--- Action item ---
In the records that follow, find the line with "Tous les posts (208, 204)"; from there, retype every line exactly through the line with "Yrityksille (1556, 42)", which also belongs to the answer.

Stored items
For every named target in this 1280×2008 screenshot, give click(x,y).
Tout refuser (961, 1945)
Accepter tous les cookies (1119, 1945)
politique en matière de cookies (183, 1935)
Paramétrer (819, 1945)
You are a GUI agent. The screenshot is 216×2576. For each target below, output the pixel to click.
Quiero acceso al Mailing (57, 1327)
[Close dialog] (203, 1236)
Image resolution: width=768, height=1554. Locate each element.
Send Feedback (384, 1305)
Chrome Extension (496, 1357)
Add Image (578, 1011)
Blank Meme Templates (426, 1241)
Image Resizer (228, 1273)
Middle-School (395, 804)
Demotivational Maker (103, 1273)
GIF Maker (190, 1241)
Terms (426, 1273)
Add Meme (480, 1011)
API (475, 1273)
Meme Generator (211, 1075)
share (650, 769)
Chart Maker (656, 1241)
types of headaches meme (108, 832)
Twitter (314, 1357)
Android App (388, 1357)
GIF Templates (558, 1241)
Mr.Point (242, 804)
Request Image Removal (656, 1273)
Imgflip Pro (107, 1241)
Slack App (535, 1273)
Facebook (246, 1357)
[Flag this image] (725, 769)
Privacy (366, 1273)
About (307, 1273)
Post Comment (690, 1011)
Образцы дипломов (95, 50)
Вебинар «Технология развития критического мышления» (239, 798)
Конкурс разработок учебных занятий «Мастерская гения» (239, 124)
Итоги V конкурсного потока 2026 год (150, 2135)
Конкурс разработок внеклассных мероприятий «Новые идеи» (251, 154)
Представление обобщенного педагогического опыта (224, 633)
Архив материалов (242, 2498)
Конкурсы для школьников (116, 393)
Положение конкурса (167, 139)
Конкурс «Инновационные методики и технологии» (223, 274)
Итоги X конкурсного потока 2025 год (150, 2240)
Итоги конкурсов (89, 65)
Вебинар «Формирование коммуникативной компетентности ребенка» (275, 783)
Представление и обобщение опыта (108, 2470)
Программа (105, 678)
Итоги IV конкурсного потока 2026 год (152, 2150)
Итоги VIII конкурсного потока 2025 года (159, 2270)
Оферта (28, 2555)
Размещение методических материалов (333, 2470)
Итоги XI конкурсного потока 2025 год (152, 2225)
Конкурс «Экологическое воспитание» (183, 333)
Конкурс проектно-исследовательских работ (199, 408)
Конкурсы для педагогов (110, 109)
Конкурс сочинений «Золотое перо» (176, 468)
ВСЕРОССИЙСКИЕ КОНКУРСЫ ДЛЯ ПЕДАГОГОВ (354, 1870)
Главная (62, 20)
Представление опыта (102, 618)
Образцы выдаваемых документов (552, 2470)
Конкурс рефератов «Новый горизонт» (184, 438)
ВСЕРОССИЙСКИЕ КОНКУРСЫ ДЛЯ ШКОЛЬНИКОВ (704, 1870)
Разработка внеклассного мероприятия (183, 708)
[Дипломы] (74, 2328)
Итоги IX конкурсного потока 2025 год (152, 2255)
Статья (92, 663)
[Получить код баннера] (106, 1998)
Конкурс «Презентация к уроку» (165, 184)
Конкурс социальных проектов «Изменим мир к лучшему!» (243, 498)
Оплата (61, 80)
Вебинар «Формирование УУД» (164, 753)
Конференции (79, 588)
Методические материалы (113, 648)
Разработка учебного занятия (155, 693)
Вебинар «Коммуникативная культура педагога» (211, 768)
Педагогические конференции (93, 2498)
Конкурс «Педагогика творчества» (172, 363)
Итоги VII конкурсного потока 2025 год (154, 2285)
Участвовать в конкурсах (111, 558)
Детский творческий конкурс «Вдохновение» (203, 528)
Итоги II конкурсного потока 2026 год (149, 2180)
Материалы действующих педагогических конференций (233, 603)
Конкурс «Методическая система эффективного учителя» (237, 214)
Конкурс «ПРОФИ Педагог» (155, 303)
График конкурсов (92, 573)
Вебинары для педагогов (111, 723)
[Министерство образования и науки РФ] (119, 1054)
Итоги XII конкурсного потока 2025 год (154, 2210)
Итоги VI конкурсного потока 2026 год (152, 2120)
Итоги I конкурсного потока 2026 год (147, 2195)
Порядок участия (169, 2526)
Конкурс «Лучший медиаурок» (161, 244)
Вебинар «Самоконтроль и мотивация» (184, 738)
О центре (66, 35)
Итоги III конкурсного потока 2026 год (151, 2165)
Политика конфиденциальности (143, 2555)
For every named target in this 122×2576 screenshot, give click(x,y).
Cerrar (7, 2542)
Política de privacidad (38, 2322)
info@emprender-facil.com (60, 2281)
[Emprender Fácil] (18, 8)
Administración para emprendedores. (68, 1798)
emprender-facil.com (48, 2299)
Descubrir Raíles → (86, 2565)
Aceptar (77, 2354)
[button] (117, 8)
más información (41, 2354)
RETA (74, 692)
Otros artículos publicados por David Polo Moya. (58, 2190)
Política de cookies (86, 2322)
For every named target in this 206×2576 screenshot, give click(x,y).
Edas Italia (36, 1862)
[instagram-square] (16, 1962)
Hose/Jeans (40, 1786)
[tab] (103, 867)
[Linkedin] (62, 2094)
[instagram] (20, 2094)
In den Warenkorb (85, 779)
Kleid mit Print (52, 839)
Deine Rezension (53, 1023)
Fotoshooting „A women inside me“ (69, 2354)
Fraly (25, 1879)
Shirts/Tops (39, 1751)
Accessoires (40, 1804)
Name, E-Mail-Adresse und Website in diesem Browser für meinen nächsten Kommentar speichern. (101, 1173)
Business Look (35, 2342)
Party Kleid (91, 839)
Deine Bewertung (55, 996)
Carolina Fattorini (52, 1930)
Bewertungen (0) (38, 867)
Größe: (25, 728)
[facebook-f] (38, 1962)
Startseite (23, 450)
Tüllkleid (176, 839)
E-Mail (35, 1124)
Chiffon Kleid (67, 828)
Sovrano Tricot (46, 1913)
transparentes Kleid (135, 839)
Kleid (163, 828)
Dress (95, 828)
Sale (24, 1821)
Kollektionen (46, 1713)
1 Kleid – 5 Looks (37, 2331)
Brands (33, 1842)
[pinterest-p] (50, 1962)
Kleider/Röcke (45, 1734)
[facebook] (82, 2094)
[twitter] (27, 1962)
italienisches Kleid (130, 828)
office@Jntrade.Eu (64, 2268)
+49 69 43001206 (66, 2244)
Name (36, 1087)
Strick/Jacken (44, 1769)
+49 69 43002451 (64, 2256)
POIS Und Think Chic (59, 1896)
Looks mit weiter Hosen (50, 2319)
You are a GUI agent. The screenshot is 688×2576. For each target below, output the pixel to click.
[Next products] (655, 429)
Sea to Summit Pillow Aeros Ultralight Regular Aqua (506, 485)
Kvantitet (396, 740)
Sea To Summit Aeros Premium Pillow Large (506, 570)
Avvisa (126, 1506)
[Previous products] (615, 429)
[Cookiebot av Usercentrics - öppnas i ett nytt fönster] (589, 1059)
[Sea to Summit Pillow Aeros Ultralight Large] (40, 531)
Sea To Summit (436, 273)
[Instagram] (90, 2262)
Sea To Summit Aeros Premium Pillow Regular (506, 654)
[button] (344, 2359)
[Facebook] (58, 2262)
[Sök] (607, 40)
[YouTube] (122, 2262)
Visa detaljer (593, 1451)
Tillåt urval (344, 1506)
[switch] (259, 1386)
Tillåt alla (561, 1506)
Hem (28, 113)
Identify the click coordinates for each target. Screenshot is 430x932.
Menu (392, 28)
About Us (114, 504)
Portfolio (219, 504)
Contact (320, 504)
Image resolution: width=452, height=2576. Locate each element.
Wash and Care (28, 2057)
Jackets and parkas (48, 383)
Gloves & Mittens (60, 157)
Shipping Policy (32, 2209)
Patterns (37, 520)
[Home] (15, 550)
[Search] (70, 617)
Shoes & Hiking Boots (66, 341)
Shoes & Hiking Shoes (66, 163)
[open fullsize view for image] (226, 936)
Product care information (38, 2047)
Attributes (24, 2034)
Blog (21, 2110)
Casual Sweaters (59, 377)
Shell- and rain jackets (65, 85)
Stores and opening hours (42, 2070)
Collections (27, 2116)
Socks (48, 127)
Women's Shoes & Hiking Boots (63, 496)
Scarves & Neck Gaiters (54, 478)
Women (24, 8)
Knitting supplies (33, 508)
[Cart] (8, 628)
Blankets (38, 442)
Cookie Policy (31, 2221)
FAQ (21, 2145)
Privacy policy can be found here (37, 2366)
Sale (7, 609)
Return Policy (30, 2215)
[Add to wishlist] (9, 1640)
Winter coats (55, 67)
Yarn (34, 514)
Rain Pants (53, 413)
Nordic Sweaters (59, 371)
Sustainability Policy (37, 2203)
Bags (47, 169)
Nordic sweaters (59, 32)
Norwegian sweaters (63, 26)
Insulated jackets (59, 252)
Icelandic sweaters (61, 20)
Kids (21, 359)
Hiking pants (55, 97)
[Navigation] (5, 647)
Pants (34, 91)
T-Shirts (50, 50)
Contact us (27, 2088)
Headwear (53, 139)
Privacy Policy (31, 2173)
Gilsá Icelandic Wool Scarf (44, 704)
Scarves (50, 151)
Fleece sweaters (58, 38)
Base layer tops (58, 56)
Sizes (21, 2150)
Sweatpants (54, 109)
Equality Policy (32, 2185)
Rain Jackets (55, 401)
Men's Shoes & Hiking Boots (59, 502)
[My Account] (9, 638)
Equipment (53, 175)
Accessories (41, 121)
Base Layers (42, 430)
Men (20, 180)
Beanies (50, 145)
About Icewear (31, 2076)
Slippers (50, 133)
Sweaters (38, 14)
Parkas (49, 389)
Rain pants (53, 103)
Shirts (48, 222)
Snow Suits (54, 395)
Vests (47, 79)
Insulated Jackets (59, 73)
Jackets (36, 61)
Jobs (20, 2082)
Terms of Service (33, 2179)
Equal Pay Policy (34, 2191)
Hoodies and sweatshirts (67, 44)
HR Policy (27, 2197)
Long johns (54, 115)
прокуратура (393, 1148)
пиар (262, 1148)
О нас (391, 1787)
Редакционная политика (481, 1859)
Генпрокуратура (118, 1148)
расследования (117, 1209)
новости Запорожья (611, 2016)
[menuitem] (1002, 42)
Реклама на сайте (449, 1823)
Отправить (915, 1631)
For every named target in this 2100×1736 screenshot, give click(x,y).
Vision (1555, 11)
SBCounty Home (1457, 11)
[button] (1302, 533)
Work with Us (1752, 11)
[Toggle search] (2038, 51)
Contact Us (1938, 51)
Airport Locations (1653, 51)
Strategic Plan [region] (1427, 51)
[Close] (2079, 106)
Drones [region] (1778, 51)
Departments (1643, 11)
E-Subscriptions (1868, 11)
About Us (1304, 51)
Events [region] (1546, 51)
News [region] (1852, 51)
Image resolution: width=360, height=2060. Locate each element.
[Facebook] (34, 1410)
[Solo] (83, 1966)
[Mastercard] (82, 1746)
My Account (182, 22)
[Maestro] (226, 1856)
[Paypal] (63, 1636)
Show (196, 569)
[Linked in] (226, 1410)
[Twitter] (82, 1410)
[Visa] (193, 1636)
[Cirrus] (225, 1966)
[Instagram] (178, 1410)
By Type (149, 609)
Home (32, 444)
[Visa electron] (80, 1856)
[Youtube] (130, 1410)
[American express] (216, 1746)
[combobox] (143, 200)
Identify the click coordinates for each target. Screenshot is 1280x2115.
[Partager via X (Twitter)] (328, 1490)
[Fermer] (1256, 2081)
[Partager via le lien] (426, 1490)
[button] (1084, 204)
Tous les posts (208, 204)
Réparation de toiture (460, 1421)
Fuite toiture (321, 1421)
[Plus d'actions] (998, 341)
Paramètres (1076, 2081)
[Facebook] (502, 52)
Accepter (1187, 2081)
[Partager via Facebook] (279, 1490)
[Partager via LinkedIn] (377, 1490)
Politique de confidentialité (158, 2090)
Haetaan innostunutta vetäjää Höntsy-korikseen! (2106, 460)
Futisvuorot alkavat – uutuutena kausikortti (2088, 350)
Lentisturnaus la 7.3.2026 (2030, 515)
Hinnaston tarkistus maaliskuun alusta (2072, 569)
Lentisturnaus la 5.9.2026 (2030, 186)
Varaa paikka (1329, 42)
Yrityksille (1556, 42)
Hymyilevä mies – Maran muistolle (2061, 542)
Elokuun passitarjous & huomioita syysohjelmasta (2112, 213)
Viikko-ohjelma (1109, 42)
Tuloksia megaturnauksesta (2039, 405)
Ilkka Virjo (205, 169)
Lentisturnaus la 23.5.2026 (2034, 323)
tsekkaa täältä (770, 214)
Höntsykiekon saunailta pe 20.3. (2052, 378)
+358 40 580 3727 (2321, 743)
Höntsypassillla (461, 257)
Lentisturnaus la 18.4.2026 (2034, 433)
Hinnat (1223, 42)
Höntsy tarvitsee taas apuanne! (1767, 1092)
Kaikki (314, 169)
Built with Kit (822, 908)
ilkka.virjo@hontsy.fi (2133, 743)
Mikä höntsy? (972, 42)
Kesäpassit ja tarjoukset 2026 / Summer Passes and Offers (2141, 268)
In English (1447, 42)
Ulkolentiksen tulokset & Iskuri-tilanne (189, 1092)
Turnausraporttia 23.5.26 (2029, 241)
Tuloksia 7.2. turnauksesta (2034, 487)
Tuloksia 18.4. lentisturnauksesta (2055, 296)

--- Reply ---
Tous les posts (208, 204)
Réparation de toiture (460, 1421)
Fuite toiture (321, 1421)
[Plus d'actions] (998, 341)
Paramètres (1076, 2081)
[Facebook] (502, 52)
Accepter (1187, 2081)
[Partager via Facebook] (279, 1490)
[Partager via LinkedIn] (377, 1490)
Politique de confidentialité (158, 2090)
Haetaan innostunutta vetäjää Höntsy-korikseen! (2106, 460)
Futisvuorot alkavat – uutuutena kausikortti (2088, 350)
Lentisturnaus la 7.3.2026 (2030, 515)
Hinnaston tarkistus maaliskuun alusta (2072, 569)
Lentisturnaus la 5.9.2026 (2030, 186)
Varaa paikka (1329, 42)
Yrityksille (1556, 42)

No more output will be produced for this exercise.